· Drifter tracks are received as emails every week from MAYRA C. PAZOS [firstname.lastname@example.org]. The emails are saved from MS Outlook with “Save as”. This produces a text file with the email header. The email header does not interfere with the processing but is not necessary.
· A utility DrifterRead was created in C# and reads drifter track files in various formats (text) and saves processed files in text files.
· The two main tasks of DrifterRead are
o Interpolation and resampling of the variable interval data to equal interval time series
o Splicing tracks from multiple files with partially overlapping tracks
o Before doing any interpolation DrifterRead re-arranges the text file into correct lines as in the past many files were corrupted.
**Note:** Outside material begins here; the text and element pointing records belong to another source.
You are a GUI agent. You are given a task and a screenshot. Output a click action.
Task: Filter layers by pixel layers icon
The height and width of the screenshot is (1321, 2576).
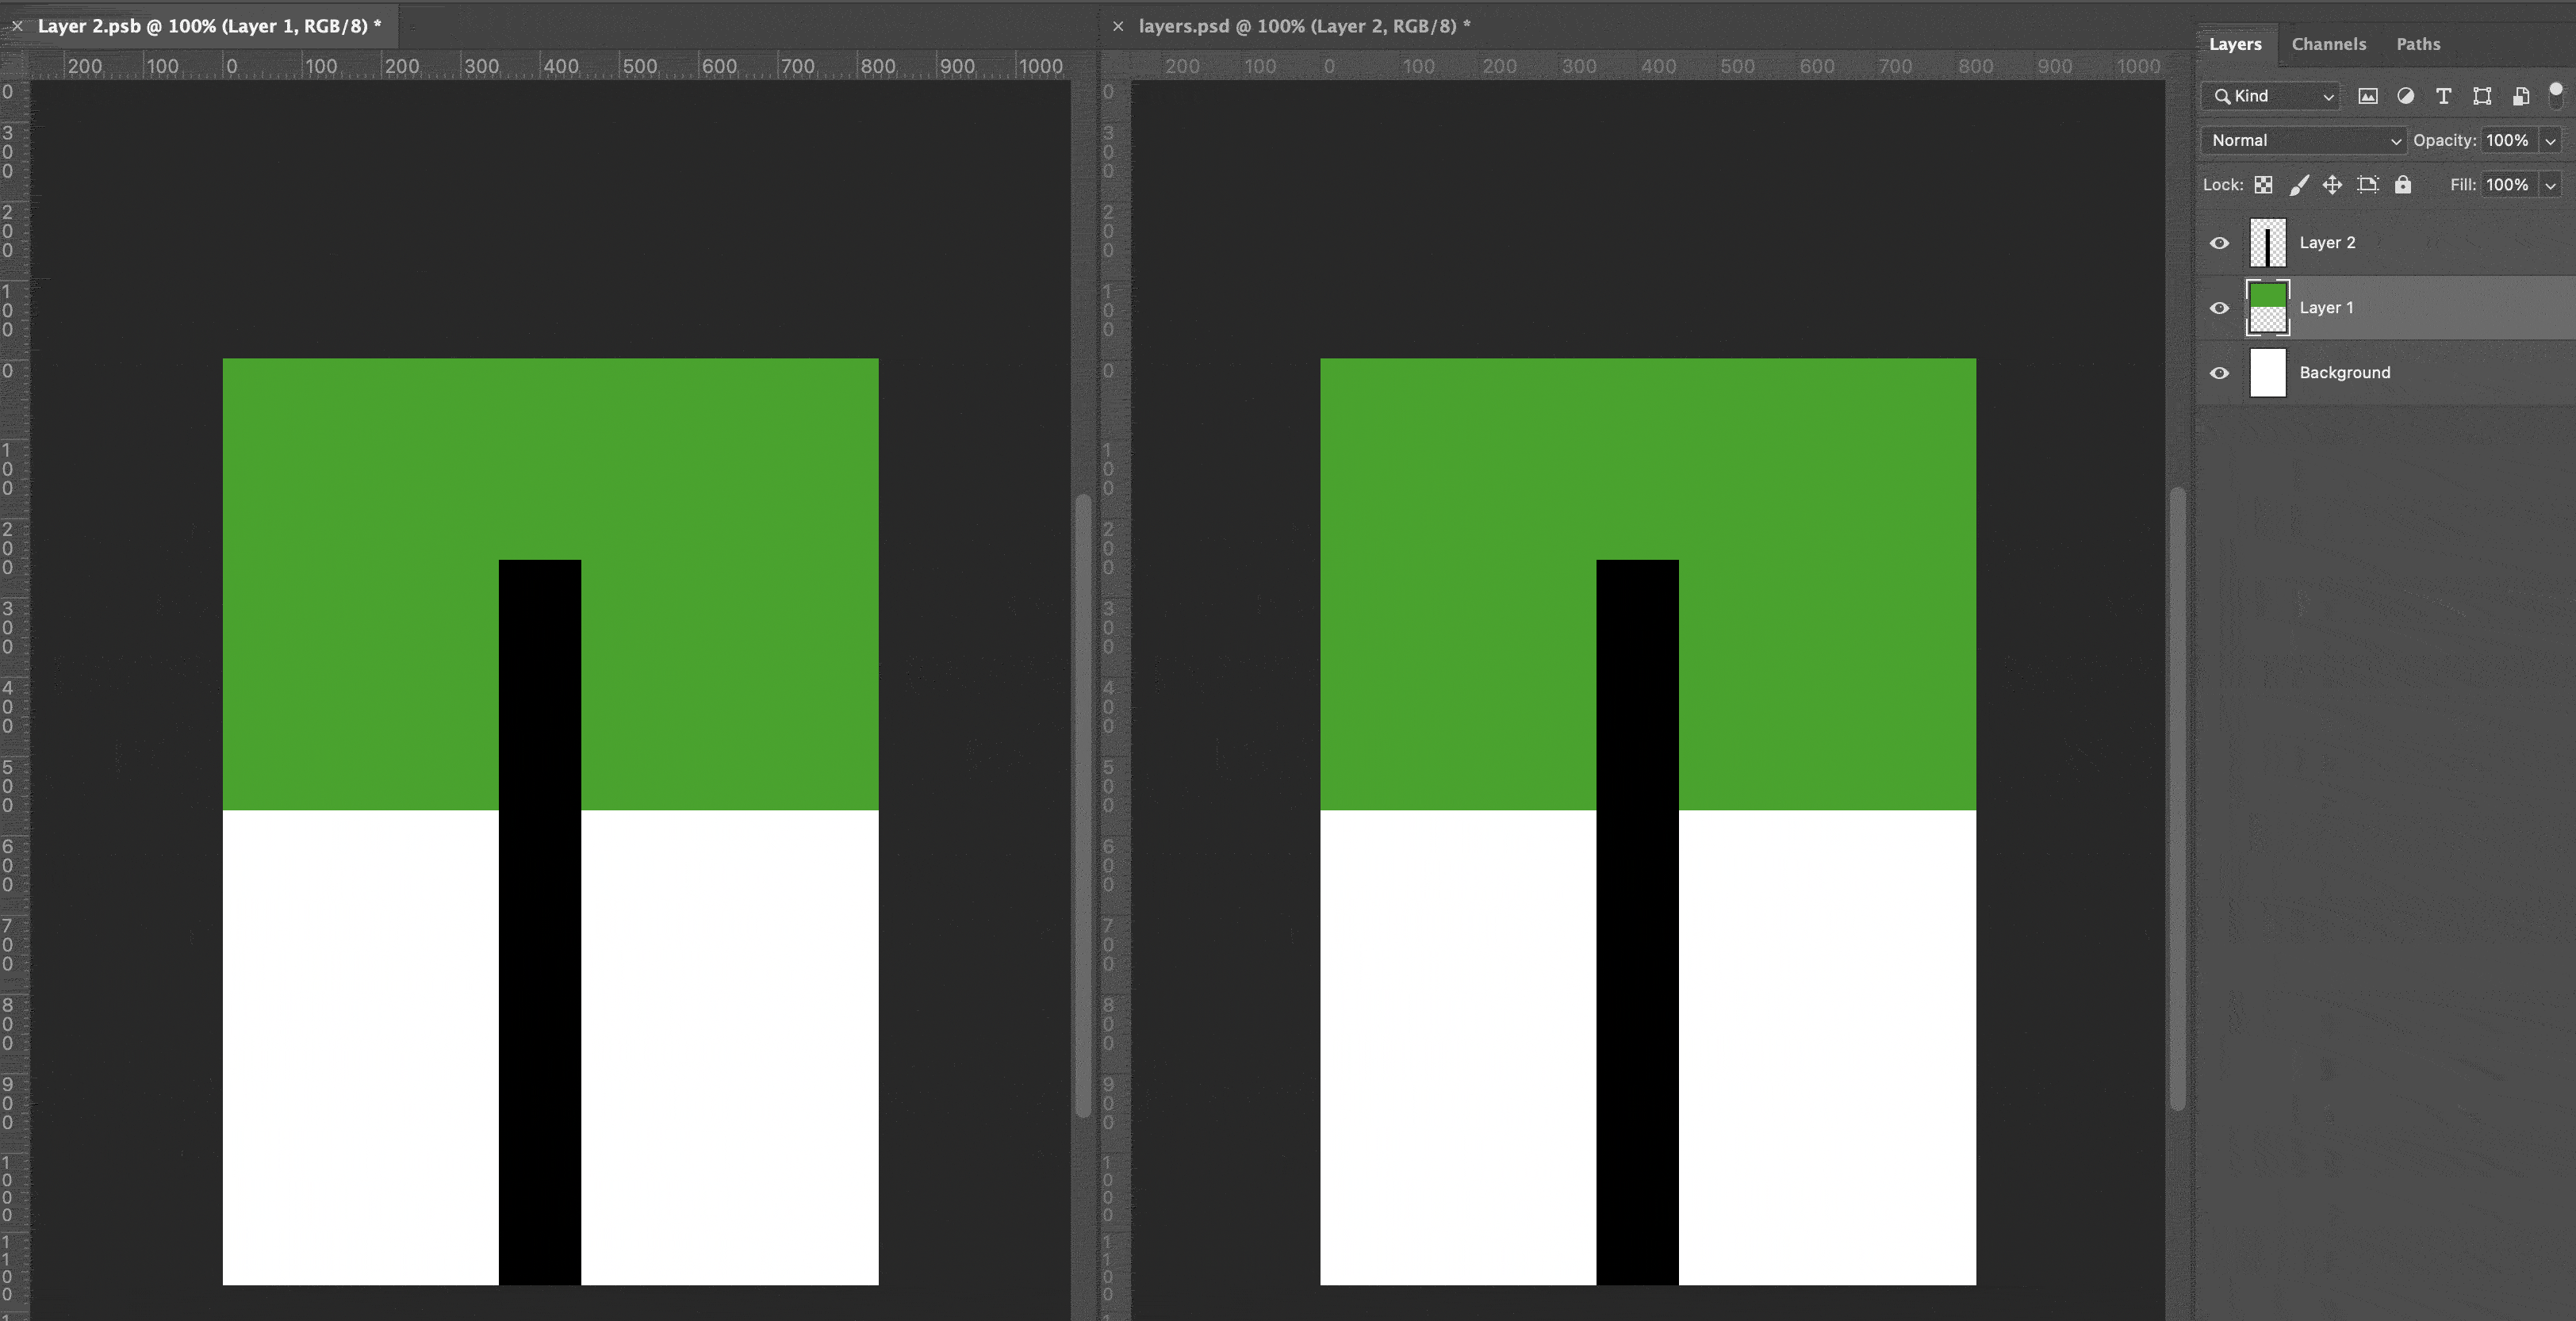pos(2367,96)
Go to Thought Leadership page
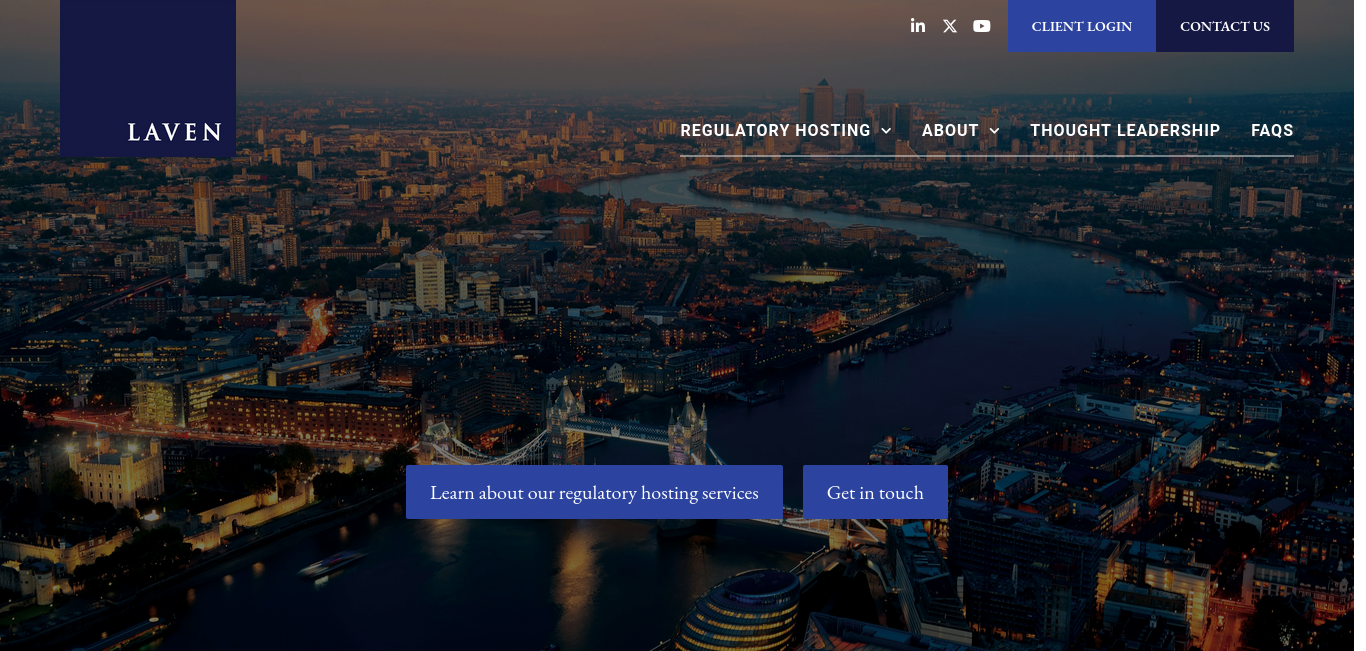Screen dimensions: 1366x651 pos(1125,131)
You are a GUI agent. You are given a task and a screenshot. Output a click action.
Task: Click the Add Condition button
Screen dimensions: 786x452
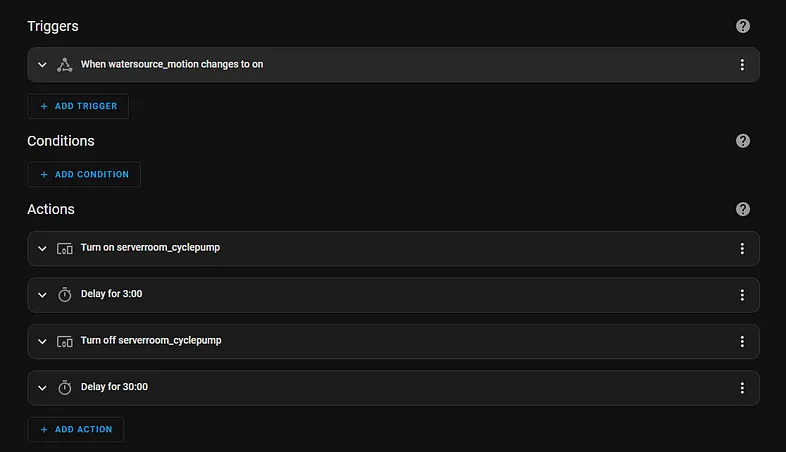(x=84, y=174)
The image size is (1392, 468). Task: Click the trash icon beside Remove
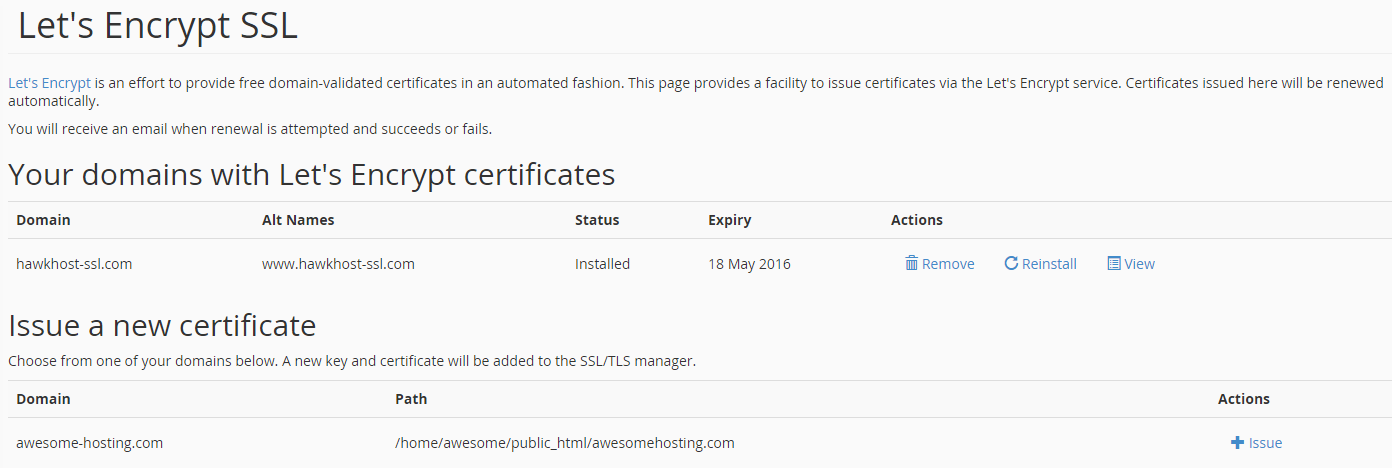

· Resampling is currently done at exactly 1.0 days (that could be changed to any interval), i.e. to each day at 0:00 GMT. A cubic spine is fitted separately through the latitude and longitude time series and resampled at 0:00 GMT each day. Currently no quality checking is done, i.e. the apparent distance and/or the apparent trajectory are not checked. This could be added in the future.
· Splicing of partially overlapping tracks from multiple is done by appending any non-overlapping data from a new file to the existing accumulated track.
· The output format is currently “Longitude, Latitude, Time, zDay” but is easy to change. The “Time” is in decimal years (double precision), e.g. 2000.0 is January 1, 2000 at 0:00 GMT. The “zDay” column is actually redundant and is provided just for convenience. It shows the current decimal day of the year. Please note that January 1 is zDay 0 and not 1. This is different from commonly used Julian day or year day. For example, January 1 at 12:00 GMT is zDay 0.5 and not 1.5.
· The following figures show examples of resampled Longitude and Latitude (drifter 43569 “Miguelito”, data of May 17, 2005).
· The following figure shows an example of drifter tracks on top of a composite January-February 2004 chlorophyll image
· Currently the following potential problems may occur:
o Apparent straight lines – may be caused by missing or missed (!) data
o Apparent tracks “through” islands or other dry land – may be caused by the spline interpolation whereas the drifter actually traveled around the island or cape. Another option is just errors in the latitude and/or longitude.